> [The request]:
Please gather each row below that contains the word "header" and copy it out in full.

── Dataset entries

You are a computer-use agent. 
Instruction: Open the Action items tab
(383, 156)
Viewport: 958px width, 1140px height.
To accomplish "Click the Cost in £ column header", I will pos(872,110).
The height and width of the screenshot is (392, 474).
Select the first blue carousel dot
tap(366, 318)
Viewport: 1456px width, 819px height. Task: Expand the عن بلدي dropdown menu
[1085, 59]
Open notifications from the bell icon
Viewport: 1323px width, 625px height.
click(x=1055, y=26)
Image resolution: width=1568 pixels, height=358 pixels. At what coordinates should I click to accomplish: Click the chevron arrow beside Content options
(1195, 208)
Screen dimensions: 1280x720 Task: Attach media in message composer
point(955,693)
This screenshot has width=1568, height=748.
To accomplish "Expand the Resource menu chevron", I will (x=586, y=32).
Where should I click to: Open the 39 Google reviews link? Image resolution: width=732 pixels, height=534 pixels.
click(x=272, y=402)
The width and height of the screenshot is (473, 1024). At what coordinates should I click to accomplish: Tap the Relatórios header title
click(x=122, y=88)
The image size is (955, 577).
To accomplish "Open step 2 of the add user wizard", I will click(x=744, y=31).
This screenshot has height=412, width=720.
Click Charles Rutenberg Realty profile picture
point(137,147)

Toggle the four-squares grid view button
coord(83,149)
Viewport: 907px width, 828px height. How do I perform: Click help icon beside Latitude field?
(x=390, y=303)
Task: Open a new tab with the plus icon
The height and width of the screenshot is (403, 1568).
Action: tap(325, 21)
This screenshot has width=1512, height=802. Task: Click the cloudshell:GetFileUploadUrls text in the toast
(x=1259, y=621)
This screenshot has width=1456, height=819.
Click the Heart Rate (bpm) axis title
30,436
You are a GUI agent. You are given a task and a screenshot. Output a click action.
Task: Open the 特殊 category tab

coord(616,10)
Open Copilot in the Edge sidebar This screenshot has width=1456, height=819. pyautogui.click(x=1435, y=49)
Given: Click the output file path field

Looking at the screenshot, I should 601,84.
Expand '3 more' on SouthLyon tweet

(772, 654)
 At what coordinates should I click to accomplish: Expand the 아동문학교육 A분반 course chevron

────

> [Finished answer]:
To accomplish "Click the Cost in £ column header", I will pos(872,110).
The width and height of the screenshot is (473, 1024). At what coordinates should I click to accomplish: Tap the Relatórios header title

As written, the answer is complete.